Consider a piece of ice with a piece of cork floating in water. Let the mass of ice (frozen water in the ice) and cork be $\small\sf{m_i}$ and $\small\sf{m_c}$ respectively. Let $\small\sf{\rho_w}$ and $\small\sf{\rho_c}$ be density of water and cork respectively.
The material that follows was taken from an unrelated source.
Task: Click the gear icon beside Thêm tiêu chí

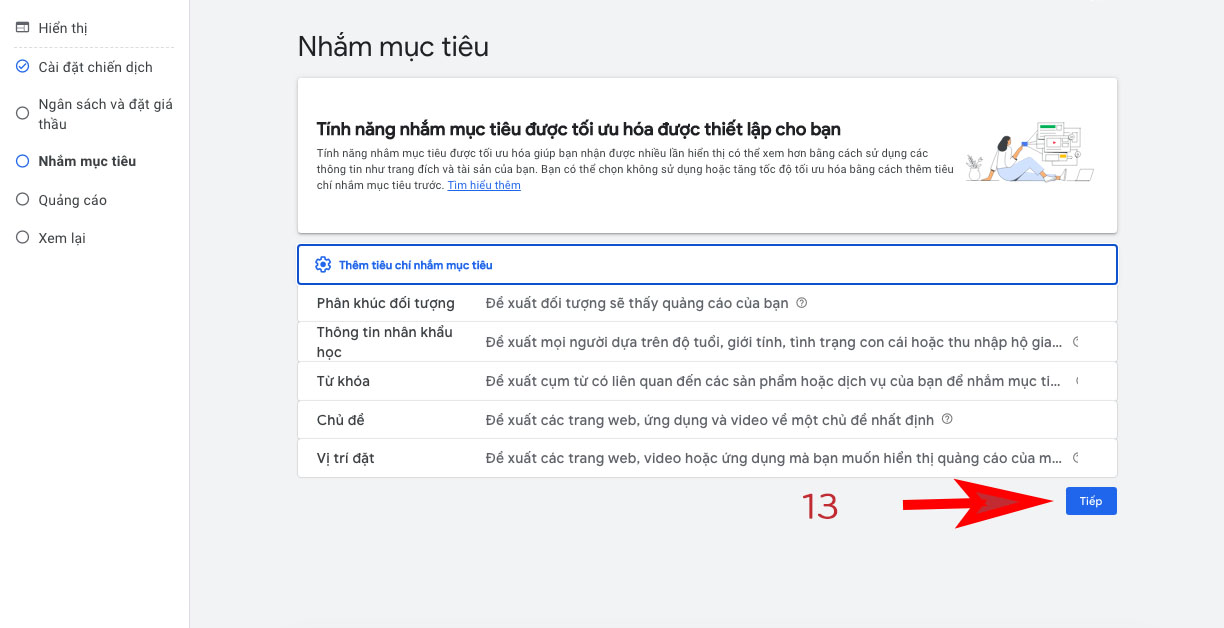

Let the volume of the combined system of ice and cork, inside the water, be $\small\sf{V_1}$ which is equal to the volume of the water displaced. As the system floats, the mass of this displaced water is equal to mass of the system, i.e.,

$\small\longrightarrow\sf{\rho_wV_1=m_i+m_c}$

$\small\longrightarrow\sf{m_i=\rho_wV_1-m_c\quad\dots(1)}$

Now the ice melted, the water in the ice gets dissolved in the water and the cork sinks in the water. The cork sinks in the water because the density of cork is greater than that of water.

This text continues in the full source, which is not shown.